The answer is carefully and neutrally – especially if you’re calling American households during the evening when families are having dinner.

“Most of us agreed that the callers from Britain were actually very polite people – polite in the sense that they would hear the full rap before saying no. They wouldn’t hang up on you; they wouldn’t curse or say racial slurs,” Aneesh said. “I was frankly very surprised because Americans turned out to be the most rude. Then I realized the reason was that the divide between the public and private time is not as rigid or strict in other countries, such as England or Australia. But Americans have a very clear sense of privacy and dislike calls during either the morning hours or evening hours, which are their private times.”

Going digital

All of us, however, are being changed by new technology used at call centers.

“It’s not the agent who’s dialing the number; it’s a software program called a dialer that chooses a number based on data culled from customer relations databases. It picks up that you’re a certain age, certain demographic, living in a certain area, and you might have certain needs,” Aneesh said.

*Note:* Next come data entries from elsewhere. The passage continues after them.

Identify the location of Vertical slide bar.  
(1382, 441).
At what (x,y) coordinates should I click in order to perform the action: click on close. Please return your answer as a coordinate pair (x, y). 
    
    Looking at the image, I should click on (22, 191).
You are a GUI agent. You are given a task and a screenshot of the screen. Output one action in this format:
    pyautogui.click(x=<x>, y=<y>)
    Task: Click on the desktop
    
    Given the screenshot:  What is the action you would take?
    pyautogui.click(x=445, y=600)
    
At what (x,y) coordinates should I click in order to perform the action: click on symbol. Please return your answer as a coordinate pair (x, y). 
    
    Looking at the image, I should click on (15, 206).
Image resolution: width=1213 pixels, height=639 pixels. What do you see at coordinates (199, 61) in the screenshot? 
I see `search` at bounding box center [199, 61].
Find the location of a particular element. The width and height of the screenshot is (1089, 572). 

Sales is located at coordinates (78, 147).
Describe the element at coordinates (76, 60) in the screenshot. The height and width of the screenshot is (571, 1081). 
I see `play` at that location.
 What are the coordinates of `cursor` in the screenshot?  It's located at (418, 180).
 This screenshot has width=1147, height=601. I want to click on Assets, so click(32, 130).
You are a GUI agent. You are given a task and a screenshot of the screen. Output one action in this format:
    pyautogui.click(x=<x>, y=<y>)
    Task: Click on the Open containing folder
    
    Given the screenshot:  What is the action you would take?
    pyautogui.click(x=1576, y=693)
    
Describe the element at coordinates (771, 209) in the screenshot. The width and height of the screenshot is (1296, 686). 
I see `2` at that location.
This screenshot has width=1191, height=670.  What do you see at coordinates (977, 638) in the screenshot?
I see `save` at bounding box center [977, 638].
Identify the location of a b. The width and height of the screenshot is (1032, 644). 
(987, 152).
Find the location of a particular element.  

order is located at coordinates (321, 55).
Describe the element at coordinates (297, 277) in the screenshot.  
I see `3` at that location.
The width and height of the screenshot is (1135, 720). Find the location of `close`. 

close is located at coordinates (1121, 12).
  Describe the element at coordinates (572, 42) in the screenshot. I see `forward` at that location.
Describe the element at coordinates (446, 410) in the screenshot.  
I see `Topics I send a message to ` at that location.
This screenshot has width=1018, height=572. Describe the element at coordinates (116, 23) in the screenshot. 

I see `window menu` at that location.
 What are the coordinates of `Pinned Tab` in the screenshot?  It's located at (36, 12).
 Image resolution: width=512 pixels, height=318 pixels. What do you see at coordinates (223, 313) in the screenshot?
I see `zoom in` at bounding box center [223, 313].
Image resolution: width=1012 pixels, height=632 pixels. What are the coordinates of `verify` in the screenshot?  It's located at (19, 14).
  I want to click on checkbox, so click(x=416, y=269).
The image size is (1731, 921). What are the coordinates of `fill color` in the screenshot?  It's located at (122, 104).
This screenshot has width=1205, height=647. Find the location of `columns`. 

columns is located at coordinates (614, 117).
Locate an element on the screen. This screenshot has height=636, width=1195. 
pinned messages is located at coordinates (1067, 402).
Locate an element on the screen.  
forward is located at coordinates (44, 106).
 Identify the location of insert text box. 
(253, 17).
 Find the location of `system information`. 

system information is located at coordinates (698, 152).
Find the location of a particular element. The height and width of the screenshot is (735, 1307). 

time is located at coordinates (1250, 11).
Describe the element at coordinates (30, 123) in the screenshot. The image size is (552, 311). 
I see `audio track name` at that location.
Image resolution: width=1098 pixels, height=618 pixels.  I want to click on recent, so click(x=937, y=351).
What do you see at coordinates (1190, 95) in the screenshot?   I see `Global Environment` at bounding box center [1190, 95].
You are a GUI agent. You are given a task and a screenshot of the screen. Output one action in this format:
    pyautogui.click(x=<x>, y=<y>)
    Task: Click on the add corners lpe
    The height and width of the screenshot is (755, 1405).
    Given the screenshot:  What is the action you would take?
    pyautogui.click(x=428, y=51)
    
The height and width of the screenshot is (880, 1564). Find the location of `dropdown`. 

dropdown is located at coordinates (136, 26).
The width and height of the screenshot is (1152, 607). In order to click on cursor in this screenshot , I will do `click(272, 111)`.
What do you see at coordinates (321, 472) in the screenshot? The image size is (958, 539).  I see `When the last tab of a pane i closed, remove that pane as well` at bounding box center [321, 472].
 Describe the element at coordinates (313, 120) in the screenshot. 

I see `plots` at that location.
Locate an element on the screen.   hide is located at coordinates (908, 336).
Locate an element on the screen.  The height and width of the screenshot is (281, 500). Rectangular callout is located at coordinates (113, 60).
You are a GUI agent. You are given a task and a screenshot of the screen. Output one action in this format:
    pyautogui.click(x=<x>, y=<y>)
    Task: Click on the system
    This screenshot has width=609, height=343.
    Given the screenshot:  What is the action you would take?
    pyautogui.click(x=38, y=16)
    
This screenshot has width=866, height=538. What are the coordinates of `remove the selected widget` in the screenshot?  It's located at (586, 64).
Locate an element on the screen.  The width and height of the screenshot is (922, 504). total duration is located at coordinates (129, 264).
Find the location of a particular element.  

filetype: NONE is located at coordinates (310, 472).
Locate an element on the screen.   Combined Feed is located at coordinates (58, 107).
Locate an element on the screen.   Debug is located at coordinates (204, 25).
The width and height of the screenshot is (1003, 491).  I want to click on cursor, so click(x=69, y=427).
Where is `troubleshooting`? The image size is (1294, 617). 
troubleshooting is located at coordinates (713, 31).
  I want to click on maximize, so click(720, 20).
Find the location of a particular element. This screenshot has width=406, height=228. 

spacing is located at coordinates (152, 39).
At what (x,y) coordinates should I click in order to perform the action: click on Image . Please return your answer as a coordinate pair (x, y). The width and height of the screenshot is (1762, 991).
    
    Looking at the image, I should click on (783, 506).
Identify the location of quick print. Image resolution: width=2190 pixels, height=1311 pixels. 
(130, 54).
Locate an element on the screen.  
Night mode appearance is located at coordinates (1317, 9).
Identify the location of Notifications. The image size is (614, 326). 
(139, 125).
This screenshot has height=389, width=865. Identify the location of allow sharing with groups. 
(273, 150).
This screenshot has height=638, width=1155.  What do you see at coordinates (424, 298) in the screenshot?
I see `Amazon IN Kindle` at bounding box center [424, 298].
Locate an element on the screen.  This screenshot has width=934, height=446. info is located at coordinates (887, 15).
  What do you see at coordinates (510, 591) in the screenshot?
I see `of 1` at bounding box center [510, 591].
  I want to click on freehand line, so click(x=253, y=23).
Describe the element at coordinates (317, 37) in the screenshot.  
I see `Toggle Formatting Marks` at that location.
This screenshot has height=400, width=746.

Dialers examine our digital profiles, established through tax forms, credit history, medical reports and more.

“In the previous book I came up with the idea of ‘algocracy,’ which means governance through algorithms,” Aneesh said. “The algorithms decide who to call. For that to happen, a certain digital system identity has to be built up, in contrast to a social identity. I realized that most of us have system identities. We don’t think that way, but in the future that may have even more effect on our life chances than our social identity.”